Work instructions ▸
Records appear below. Give all of them again, exactly.

Pixel coordinate grounding data

================

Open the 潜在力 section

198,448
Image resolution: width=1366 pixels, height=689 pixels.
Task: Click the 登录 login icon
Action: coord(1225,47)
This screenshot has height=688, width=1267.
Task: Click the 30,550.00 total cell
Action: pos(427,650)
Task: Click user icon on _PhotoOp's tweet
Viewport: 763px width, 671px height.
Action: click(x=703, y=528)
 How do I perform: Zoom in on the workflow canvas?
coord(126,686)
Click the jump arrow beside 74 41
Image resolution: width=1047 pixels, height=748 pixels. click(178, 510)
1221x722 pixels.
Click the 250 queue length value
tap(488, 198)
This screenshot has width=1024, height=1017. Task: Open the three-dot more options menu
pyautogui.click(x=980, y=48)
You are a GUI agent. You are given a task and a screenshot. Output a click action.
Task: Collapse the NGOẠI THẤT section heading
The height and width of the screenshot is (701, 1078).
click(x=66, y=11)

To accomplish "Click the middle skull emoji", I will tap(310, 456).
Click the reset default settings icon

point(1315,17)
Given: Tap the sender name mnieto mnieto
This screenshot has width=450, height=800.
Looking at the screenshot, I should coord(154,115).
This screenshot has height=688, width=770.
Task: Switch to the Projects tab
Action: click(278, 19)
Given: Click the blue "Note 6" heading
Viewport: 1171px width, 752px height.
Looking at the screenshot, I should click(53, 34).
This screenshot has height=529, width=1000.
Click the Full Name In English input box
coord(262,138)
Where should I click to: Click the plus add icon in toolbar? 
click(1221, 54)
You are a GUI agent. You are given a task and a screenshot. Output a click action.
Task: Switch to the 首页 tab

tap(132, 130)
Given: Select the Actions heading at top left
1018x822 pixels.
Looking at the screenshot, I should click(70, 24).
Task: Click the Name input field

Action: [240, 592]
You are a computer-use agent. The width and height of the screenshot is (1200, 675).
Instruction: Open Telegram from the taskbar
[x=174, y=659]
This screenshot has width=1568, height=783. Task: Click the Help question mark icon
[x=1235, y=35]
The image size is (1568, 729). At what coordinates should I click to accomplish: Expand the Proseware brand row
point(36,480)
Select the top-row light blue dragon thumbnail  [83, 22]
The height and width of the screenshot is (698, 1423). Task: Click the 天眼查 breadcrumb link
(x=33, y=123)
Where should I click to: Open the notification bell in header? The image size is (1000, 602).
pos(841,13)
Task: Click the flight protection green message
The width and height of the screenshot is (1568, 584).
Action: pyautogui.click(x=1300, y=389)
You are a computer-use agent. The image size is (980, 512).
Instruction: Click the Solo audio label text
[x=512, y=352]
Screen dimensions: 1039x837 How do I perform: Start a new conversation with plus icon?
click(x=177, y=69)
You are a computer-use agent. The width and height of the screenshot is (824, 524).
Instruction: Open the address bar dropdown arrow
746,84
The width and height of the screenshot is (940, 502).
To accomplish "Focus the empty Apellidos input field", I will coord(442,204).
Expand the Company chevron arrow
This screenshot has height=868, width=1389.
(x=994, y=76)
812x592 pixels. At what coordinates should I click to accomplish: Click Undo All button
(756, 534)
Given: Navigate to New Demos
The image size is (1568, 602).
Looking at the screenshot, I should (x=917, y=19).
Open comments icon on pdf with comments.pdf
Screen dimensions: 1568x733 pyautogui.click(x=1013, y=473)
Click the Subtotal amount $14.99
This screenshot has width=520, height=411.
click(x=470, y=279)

================

Completed exercise ▸
Open the 潜在力 section

198,448
Image resolution: width=1366 pixels, height=689 pixels.
Task: Click the 登录 login icon
Action: coord(1225,47)
This screenshot has height=688, width=1267.
Task: Click the 30,550.00 total cell
Action: pos(427,650)
Task: Click user icon on _PhotoOp's tweet
Viewport: 763px width, 671px height.
Action: click(x=703, y=528)
 How do I perform: Zoom in on the workflow canvas?
coord(126,686)
Click the jump arrow beside 74 41
Image resolution: width=1047 pixels, height=748 pixels. click(178, 510)
1221x722 pixels.
Click the 250 queue length value
tap(488, 198)
This screenshot has width=1024, height=1017. Task: Open the three-dot more options menu
pyautogui.click(x=980, y=48)
You are a GUI agent. You are given a task and a screenshot. Output a click action.
Task: Collapse the NGOẠI THẤT section heading
The height and width of the screenshot is (701, 1078).
click(x=66, y=11)

To accomplish "Click the middle skull emoji", I will tap(310, 456).
Click the reset default settings icon

point(1315,17)
Given: Tap the sender name mnieto mnieto
This screenshot has width=450, height=800.
Looking at the screenshot, I should coord(154,115).
This screenshot has height=688, width=770.
Task: Switch to the Projects tab
Action: click(278, 19)
Given: Click the blue "Note 6" heading
Viewport: 1171px width, 752px height.
Looking at the screenshot, I should click(53, 34).
This screenshot has height=529, width=1000.
Click the Full Name In English input box
coord(262,138)
Where should I click to: Click the plus add icon in toolbar? 
click(1221, 54)
You are a GUI agent. You are given a task and a screenshot. Output a click action.
Task: Switch to the 首页 tab

tap(132, 130)
Given: Select the Actions heading at top left
1018x822 pixels.
Looking at the screenshot, I should click(70, 24).
Task: Click the Name input field

Action: [240, 592]
You are a computer-use agent. The width and height of the screenshot is (1200, 675).
Instruction: Open Telegram from the taskbar
[x=174, y=659]
This screenshot has width=1568, height=783. Task: Click the Help question mark icon
[x=1235, y=35]
The image size is (1568, 729). At what coordinates should I click to accomplish: Expand the Proseware brand row
point(36,480)
Select the top-row light blue dragon thumbnail  [83, 22]
The height and width of the screenshot is (698, 1423). Task: Click the 天眼查 breadcrumb link
(x=33, y=123)
Where should I click to: Open the notification bell in header? The image size is (1000, 602).
pos(841,13)
Task: Click the flight protection green message
The width and height of the screenshot is (1568, 584).
Action: pyautogui.click(x=1300, y=389)
You are a computer-use agent. The image size is (980, 512).
Instruction: Click the Solo audio label text
[x=512, y=352]
Screen dimensions: 1039x837 How do I perform: Start a new conversation with plus icon?
click(x=177, y=69)
You are a computer-use agent. The width and height of the screenshot is (824, 524).
Instruction: Open the address bar dropdown arrow
746,84
The width and height of the screenshot is (940, 502).
To accomplish "Focus the empty Apellidos input field", I will coord(442,204).
Expand the Company chevron arrow
This screenshot has height=868, width=1389.
(x=994, y=76)
812x592 pixels. At what coordinates should I click to accomplish: Click Undo All button
(756, 534)
Given: Navigate to New Demos
The image size is (1568, 602).
Looking at the screenshot, I should (x=917, y=19).
Open comments icon on pdf with comments.pdf
Screen dimensions: 1568x733 pyautogui.click(x=1013, y=473)
Click the Subtotal amount $14.99
This screenshot has width=520, height=411.
click(x=470, y=279)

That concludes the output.